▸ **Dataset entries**
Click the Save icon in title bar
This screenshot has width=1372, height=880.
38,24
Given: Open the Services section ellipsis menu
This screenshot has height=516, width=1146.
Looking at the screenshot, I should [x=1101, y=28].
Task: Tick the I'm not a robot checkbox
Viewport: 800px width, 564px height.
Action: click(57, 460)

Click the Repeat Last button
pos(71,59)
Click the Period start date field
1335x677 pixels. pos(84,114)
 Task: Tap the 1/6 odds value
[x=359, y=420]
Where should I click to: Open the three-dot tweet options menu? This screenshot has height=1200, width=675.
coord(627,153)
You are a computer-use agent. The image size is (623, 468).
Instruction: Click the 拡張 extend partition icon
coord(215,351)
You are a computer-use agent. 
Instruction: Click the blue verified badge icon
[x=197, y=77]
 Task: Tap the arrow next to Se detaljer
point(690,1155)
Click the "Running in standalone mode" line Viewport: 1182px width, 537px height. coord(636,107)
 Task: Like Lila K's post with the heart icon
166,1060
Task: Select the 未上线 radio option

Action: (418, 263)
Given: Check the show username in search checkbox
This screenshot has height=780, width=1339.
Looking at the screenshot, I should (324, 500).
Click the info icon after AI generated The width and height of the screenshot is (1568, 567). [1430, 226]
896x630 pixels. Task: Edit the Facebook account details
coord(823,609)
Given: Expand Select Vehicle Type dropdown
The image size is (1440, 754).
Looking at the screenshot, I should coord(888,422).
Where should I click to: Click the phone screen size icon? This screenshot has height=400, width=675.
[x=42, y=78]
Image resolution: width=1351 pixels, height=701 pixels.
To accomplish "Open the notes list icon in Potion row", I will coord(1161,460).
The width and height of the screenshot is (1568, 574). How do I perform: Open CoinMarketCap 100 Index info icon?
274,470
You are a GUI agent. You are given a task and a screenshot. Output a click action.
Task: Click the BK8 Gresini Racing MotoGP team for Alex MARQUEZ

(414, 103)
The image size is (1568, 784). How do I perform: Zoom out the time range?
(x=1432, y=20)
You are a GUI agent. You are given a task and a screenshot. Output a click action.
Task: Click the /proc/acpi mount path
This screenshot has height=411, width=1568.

▸ **TO DO**
Reproduce every line above, keeping each word exactly as it appears.

▸ **COMPLETED TASK**
Click the Save icon in title bar
This screenshot has width=1372, height=880.
38,24
Given: Open the Services section ellipsis menu
This screenshot has height=516, width=1146.
Looking at the screenshot, I should [x=1101, y=28].
Task: Tick the I'm not a robot checkbox
Viewport: 800px width, 564px height.
Action: click(57, 460)

Click the Repeat Last button
pos(71,59)
Click the Period start date field
1335x677 pixels. pos(84,114)
 Task: Tap the 1/6 odds value
[x=359, y=420]
Where should I click to: Open the three-dot tweet options menu? This screenshot has height=1200, width=675.
coord(627,153)
You are a computer-use agent. The image size is (623, 468).
Instruction: Click the 拡張 extend partition icon
coord(215,351)
You are a computer-use agent. 
Instruction: Click the blue verified badge icon
[x=197, y=77]
 Task: Tap the arrow next to Se detaljer
point(690,1155)
Click the "Running in standalone mode" line Viewport: 1182px width, 537px height. coord(636,107)
 Task: Like Lila K's post with the heart icon
166,1060
Task: Select the 未上线 radio option

Action: (418, 263)
Given: Check the show username in search checkbox
This screenshot has height=780, width=1339.
Looking at the screenshot, I should (324, 500).
Click the info icon after AI generated The width and height of the screenshot is (1568, 567). [1430, 226]
896x630 pixels. Task: Edit the Facebook account details
coord(823,609)
Given: Expand Select Vehicle Type dropdown
The image size is (1440, 754).
Looking at the screenshot, I should coord(888,422).
Where should I click to: Click the phone screen size icon? This screenshot has height=400, width=675.
[x=42, y=78]
Image resolution: width=1351 pixels, height=701 pixels.
To accomplish "Open the notes list icon in Potion row", I will coord(1161,460).
The width and height of the screenshot is (1568, 574). How do I perform: Open CoinMarketCap 100 Index info icon?
274,470
You are a GUI agent. You are given a task and a screenshot. Output a click action.
Task: Click the BK8 Gresini Racing MotoGP team for Alex MARQUEZ

(414, 103)
The image size is (1568, 784). How do I perform: Zoom out the time range?
(x=1432, y=20)
You are a GUI agent. You are given a task and a screenshot. Output a click action.
Task: Click the /proc/acpi mount path
This screenshot has height=411, width=1568.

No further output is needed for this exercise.